- **Work to do**:
Present every line of the records below as a numbered list, leaving out any blank lines.

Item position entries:
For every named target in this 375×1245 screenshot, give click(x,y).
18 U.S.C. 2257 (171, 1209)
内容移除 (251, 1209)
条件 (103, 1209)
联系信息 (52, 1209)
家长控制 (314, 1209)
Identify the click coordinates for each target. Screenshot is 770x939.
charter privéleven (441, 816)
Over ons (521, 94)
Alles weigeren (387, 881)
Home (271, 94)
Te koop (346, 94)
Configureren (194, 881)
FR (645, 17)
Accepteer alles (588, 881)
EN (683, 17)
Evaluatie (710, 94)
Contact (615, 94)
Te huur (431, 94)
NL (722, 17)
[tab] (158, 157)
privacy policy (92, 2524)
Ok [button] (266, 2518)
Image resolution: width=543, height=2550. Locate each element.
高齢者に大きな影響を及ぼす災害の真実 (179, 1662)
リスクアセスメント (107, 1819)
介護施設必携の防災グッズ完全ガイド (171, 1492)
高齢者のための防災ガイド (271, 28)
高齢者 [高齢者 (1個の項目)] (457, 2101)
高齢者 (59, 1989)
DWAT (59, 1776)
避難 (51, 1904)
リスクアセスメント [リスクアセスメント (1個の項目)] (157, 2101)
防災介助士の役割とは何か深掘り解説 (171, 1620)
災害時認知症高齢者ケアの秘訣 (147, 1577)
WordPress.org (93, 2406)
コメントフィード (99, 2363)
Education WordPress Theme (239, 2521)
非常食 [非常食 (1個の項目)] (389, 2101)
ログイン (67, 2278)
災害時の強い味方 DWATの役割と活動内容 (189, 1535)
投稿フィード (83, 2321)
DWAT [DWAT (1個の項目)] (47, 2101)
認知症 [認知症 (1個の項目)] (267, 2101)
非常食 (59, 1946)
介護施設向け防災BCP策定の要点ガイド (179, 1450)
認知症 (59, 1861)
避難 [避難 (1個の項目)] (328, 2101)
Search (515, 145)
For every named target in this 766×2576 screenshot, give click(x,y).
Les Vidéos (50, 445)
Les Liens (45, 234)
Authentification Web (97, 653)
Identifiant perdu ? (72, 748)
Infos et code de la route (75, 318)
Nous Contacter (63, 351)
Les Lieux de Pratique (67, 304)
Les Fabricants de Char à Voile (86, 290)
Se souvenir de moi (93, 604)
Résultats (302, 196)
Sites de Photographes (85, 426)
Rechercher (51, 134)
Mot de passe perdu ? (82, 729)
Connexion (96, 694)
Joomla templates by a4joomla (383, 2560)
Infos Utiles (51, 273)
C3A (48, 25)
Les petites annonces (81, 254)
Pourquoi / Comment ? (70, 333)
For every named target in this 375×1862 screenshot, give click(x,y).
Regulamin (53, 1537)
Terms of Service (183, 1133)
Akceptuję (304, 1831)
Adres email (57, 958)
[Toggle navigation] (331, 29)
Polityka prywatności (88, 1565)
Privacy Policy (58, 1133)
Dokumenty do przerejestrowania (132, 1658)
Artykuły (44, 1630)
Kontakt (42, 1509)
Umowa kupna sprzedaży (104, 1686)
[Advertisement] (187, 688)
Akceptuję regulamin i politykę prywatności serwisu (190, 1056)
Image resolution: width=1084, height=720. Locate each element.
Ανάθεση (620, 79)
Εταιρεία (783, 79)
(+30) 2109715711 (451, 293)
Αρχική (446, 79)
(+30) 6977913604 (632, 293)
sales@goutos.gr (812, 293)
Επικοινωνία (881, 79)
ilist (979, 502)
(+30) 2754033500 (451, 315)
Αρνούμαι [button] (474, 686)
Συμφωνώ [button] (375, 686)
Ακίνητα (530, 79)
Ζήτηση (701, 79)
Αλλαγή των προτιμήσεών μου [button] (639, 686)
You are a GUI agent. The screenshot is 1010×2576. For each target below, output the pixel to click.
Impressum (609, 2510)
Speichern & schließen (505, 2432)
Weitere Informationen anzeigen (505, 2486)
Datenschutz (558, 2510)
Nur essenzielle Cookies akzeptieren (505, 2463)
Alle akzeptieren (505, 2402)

- **Complete response**:
1. For every named target in this 375×1245 screenshot, give click(x,y).
2. 18 U.S.C. 2257 (171, 1209)
3. 内容移除 (251, 1209)
4. 条件 (103, 1209)
5. 联系信息 (52, 1209)
6. 家长控制 (314, 1209)
7. Identify the click coordinates for each target. Screenshot is 770x939.
8. charter privéleven (441, 816)
9. Over ons (521, 94)
10. Alles weigeren (387, 881)
11. Home (271, 94)
12. Te koop (346, 94)
13. Configureren (194, 881)
14. FR (645, 17)
15. Accepteer alles (588, 881)
16. EN (683, 17)
17. Evaluatie (710, 94)
18. Contact (615, 94)
19. Te huur (431, 94)
20. NL (722, 17)
21. [tab] (158, 157)
22. privacy policy (92, 2524)
23. Ok [button] (266, 2518)
24. Image resolution: width=543, height=2550. Locate each element.
25. 高齢者に大きな影響を及ぼす災害の真実 (179, 1662)
26. リスクアセスメント (107, 1819)
27. 介護施設必携の防災グッズ完全ガイド (171, 1492)
28. 高齢者のための防災ガイド (271, 28)
29. 高齢者 [高齢者 (1個の項目)] (457, 2101)
30. 高齢者 (59, 1989)
31. DWAT (59, 1776)
32. 避難 (51, 1904)
33. リスクアセスメント [リスクアセスメント (1個の項目)] (157, 2101)
34. 防災介助士の役割とは何か深掘り解説 (171, 1620)
35. 災害時認知症高齢者ケアの秘訣 (147, 1577)
36. WordPress.org (93, 2406)
37. コメントフィード (99, 2363)
38. Education WordPress Theme (239, 2521)
39. 非常食 [非常食 (1個の項目)] (389, 2101)
40. ログイン (67, 2278)
41. 災害時の強い味方 DWATの役割と活動内容 (189, 1535)
42. 投稿フィード (83, 2321)
43. DWAT [DWAT (1個の項目)] (47, 2101)
44. 認知症 [認知症 (1個の項目)] (267, 2101)
45. 非常食 (59, 1946)
46. 介護施設向け防災BCP策定の要点ガイド (179, 1450)
47. 認知症 (59, 1861)
48. 避難 [避難 (1個の項目)] (328, 2101)
49. Search (515, 145)
50. For every named target in this 766×2576 screenshot, give click(x,y).
51. Les Vidéos (50, 445)
52. Les Liens (45, 234)
53. Authentification Web (97, 653)
54. Identifiant perdu ? (72, 748)
55. Infos et code de la route (75, 318)
56. Nous Contacter (63, 351)
57. Les Lieux de Pratique (67, 304)
58. Les Fabricants de Char à Voile (86, 290)
59. Se souvenir de moi (93, 604)
60. Résultats (302, 196)
61. Sites de Photographes (85, 426)
62. Rechercher (51, 134)
63. Mot de passe perdu ? (82, 729)
64. Connexion (96, 694)
65. Joomla templates by a4joomla (383, 2560)
66. Infos Utiles (51, 273)
67. C3A (48, 25)
68. Les petites annonces (81, 254)
69. Pourquoi / Comment ? (70, 333)
70. For every named target in this 375×1862 screenshot, give click(x,y).
71. Regulamin (53, 1537)
72. Terms of Service (183, 1133)
73. Akceptuję (304, 1831)
74. Adres email (57, 958)
75. [Toggle navigation] (331, 29)
76. Polityka prywatności (88, 1565)
77. Privacy Policy (58, 1133)
78. Dokumenty do przerejestrowania (132, 1658)
79. Artykuły (44, 1630)
80. Kontakt (42, 1509)
81. Umowa kupna sprzedaży (104, 1686)
82. [Advertisement] (187, 688)
83. Akceptuję regulamin i politykę prywatności serwisu (190, 1056)
84. Image resolution: width=1084, height=720. Locate each element.
85. Ανάθεση (620, 79)
86. Εταιρεία (783, 79)
87. (+30) 2109715711 (451, 293)
88. Αρχική (446, 79)
89. (+30) 6977913604 (632, 293)
90. sales@goutos.gr (812, 293)
91. Επικοινωνία (881, 79)
92. ilist (979, 502)
93. (+30) 2754033500 (451, 315)
94. Αρνούμαι [button] (474, 686)
95. Συμφωνώ [button] (375, 686)
96. Ακίνητα (530, 79)
97. Ζήτηση (701, 79)
98. Αλλαγή των προτιμήσεών μου [button] (639, 686)
99. You are a GUI agent. The screenshot is 1010×2576. For each target below, output the pixel to click.
100. Impressum (609, 2510)
101. Speichern & schließen (505, 2432)
102. Weitere Informationen anzeigen (505, 2486)
103. Datenschutz (558, 2510)
104. Nur essenzielle Cookies akzeptieren (505, 2463)
105. Alle akzeptieren (505, 2402)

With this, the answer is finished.